Il est donc temps de permettre aux universités d'exercer une véritable autonomie et donc de choisir leurs étudiants, de leur demander une contribution plus que symbolique au financement leurs études, de se préoccuper de leurs débouchés professionnels, bref d'être responsables des jeunes qui leur confient leur destin pour quelques années. Elles doivent aussi se procurer des ressources propres en investissant le champ de la formation continue comme le font toutes les grandes écoles et en créant des fondations qui pourront, en partie, être alimentées par leurs alumni et par des entreprises partenaires. Une dernière réforme est urgente, celle de la gouvernance : dans aucun pays au monde les universités ne sont dirigées par un président élu par les seuls représentants des enseignants, des étudiants et des personnels administratifs. Il faut créer des conseils d'administration indépendants des acteurs, mais dans lesquels les représentants des employeurs et de l'Etat doivent être majoritaires. Des conseils des études et scientifiques présidés par des universitaires seraient chargés de la mise en œuvre de la stratégie choisie par le CA. C'est ainsi que fonctionnent la plupart des universités qui comptent dans le monde et, en France, quelques grands établissements, privés bien entendu, mais également publics (Sciences Po, grandes écoles).

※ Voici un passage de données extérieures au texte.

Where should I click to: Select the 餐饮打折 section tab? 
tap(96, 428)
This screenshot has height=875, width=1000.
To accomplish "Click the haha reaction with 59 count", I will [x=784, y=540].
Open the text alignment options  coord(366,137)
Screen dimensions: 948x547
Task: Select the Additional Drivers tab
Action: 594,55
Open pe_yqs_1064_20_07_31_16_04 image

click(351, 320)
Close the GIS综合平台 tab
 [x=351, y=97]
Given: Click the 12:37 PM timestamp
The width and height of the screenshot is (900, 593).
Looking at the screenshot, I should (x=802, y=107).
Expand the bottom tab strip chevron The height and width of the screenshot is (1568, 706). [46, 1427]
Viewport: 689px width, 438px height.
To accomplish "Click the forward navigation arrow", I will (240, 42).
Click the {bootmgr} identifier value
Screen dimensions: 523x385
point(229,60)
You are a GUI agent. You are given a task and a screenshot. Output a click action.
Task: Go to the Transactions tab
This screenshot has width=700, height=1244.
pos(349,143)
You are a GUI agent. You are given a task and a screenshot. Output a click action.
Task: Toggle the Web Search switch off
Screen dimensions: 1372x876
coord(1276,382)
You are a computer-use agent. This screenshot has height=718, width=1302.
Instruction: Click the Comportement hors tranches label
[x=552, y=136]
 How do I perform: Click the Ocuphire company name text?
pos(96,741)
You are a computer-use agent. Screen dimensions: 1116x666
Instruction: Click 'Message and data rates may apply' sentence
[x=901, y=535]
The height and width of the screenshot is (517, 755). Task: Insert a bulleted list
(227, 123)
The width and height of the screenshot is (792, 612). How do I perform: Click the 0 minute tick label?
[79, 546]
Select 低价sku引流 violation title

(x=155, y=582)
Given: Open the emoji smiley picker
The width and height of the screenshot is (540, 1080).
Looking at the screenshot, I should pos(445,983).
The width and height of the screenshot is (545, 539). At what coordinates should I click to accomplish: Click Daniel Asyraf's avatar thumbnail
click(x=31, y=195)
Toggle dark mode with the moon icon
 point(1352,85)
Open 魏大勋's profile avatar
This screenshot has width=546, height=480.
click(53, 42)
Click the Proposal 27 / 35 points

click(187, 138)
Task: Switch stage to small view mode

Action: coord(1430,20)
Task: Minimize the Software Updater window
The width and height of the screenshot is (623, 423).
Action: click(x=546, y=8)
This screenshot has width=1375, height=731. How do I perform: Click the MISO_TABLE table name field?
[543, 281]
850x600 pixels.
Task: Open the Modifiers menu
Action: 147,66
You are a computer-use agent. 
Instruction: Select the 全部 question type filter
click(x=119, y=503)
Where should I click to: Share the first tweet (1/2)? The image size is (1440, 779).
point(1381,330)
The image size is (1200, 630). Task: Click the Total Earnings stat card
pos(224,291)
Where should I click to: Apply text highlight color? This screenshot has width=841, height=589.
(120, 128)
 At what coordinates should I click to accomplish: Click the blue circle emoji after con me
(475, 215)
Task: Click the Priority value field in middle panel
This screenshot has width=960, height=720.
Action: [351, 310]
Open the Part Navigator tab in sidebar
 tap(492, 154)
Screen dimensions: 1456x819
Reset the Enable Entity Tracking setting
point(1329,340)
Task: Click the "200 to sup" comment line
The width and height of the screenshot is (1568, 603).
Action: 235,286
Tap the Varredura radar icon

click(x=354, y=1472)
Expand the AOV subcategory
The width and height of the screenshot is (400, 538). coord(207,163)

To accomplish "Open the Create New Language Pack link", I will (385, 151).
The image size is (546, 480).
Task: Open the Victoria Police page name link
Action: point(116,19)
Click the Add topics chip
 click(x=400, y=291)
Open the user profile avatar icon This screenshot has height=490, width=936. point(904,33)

Je sais bien que ces propos horrifient les communautés universitaires et la plupart des décideurs politiques français. Qu'ils pleurent donc à loisir sur le classement de Shanghai. Les universités françaises, même regroupées, ne grimperont pas dans ces conditions vers le haut du tableau. « Dieu se rit des hommes qui déplorent les effets dont ils chérissent les causes » disait Bossuet.